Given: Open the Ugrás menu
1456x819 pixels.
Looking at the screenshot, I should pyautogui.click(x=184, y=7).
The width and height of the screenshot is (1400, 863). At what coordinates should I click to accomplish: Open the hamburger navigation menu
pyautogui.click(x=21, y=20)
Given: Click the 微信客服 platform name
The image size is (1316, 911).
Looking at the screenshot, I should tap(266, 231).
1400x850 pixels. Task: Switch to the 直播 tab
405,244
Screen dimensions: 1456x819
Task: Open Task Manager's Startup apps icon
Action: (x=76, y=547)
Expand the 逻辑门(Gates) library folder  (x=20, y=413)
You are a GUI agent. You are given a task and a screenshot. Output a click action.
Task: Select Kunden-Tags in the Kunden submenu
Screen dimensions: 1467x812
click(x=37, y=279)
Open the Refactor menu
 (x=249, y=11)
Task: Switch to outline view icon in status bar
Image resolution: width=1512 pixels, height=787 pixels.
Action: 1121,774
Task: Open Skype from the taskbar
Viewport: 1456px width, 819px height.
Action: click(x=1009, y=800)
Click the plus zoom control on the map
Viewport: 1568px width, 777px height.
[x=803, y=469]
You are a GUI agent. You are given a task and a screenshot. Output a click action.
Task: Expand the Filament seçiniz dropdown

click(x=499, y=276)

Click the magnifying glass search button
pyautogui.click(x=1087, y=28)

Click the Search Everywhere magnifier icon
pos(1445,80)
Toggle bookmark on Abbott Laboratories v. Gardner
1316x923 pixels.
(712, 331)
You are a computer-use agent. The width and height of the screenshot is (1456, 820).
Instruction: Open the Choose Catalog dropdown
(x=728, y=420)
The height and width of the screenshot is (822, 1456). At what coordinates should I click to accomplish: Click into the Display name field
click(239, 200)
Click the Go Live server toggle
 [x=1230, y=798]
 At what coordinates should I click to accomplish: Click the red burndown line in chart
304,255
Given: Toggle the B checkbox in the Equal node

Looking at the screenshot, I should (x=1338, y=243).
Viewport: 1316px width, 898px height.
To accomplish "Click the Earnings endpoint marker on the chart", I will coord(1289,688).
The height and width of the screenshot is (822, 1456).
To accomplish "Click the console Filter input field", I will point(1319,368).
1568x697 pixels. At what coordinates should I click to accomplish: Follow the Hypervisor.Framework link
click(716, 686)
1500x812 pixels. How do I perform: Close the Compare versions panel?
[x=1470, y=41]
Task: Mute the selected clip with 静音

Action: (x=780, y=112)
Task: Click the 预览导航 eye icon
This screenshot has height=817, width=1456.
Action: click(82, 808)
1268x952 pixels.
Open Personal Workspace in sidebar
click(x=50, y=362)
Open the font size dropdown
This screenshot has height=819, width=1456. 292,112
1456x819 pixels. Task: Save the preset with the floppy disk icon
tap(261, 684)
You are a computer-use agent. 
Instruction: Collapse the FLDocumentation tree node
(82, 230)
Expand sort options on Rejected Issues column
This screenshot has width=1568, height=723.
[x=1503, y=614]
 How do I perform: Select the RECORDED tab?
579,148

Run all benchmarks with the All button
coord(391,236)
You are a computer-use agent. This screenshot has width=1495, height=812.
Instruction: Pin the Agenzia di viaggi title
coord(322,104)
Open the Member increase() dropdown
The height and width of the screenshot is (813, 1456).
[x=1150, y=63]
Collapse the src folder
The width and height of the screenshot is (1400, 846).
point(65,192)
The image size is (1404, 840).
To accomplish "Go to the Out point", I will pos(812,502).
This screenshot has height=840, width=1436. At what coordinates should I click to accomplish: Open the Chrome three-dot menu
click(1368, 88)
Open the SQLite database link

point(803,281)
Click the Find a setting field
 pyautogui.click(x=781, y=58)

* * * *

* WHAT IS EXPECTED: Every entry above needs to be duplicated exactly.

* SOLUTION TO THIS EXERCISE:
Given: Open the Ugrás menu
1456x819 pixels.
Looking at the screenshot, I should pyautogui.click(x=184, y=7).
The width and height of the screenshot is (1400, 863). At what coordinates should I click to accomplish: Open the hamburger navigation menu
pyautogui.click(x=21, y=20)
Given: Click the 微信客服 platform name
The image size is (1316, 911).
Looking at the screenshot, I should tap(266, 231).
1400x850 pixels. Task: Switch to the 直播 tab
405,244
Screen dimensions: 1456x819
Task: Open Task Manager's Startup apps icon
Action: (x=76, y=547)
Expand the 逻辑门(Gates) library folder  (x=20, y=413)
You are a GUI agent. You are given a task and a screenshot. Output a click action.
Task: Select Kunden-Tags in the Kunden submenu
Screen dimensions: 1467x812
click(x=37, y=279)
Open the Refactor menu
 (x=249, y=11)
Task: Switch to outline view icon in status bar
Image resolution: width=1512 pixels, height=787 pixels.
Action: 1121,774
Task: Open Skype from the taskbar
Viewport: 1456px width, 819px height.
Action: click(x=1009, y=800)
Click the plus zoom control on the map
Viewport: 1568px width, 777px height.
[x=803, y=469]
You are a GUI agent. You are given a task and a screenshot. Output a click action.
Task: Expand the Filament seçiniz dropdown

click(x=499, y=276)

Click the magnifying glass search button
pyautogui.click(x=1087, y=28)

Click the Search Everywhere magnifier icon
pos(1445,80)
Toggle bookmark on Abbott Laboratories v. Gardner
1316x923 pixels.
(712, 331)
You are a computer-use agent. The width and height of the screenshot is (1456, 820).
Instruction: Open the Choose Catalog dropdown
(x=728, y=420)
The height and width of the screenshot is (822, 1456). At what coordinates should I click to accomplish: Click into the Display name field
click(239, 200)
Click the Go Live server toggle
 [x=1230, y=798]
 At what coordinates should I click to accomplish: Click the red burndown line in chart
304,255
Given: Toggle the B checkbox in the Equal node

Looking at the screenshot, I should (x=1338, y=243).
Viewport: 1316px width, 898px height.
To accomplish "Click the Earnings endpoint marker on the chart", I will coord(1289,688).
The height and width of the screenshot is (822, 1456).
To accomplish "Click the console Filter input field", I will point(1319,368).
1568x697 pixels. At what coordinates should I click to accomplish: Follow the Hypervisor.Framework link
click(716, 686)
1500x812 pixels. How do I perform: Close the Compare versions panel?
[x=1470, y=41]
Task: Mute the selected clip with 静音

Action: (x=780, y=112)
Task: Click the 预览导航 eye icon
This screenshot has height=817, width=1456.
Action: click(82, 808)
1268x952 pixels.
Open Personal Workspace in sidebar
click(x=50, y=362)
Open the font size dropdown
This screenshot has height=819, width=1456. 292,112
1456x819 pixels. Task: Save the preset with the floppy disk icon
tap(261, 684)
You are a computer-use agent. 
Instruction: Collapse the FLDocumentation tree node
(82, 230)
Expand sort options on Rejected Issues column
This screenshot has width=1568, height=723.
[x=1503, y=614]
 How do I perform: Select the RECORDED tab?
579,148

Run all benchmarks with the All button
coord(391,236)
You are a computer-use agent. This screenshot has width=1495, height=812.
Instruction: Pin the Agenzia di viaggi title
coord(322,104)
Open the Member increase() dropdown
The height and width of the screenshot is (813, 1456).
[x=1150, y=63]
Collapse the src folder
The width and height of the screenshot is (1400, 846).
point(65,192)
The image size is (1404, 840).
To accomplish "Go to the Out point", I will pos(812,502).
This screenshot has height=840, width=1436. At what coordinates should I click to accomplish: Open the Chrome three-dot menu
click(1368, 88)
Open the SQLite database link

point(803,281)
Click the Find a setting field
 pyautogui.click(x=781, y=58)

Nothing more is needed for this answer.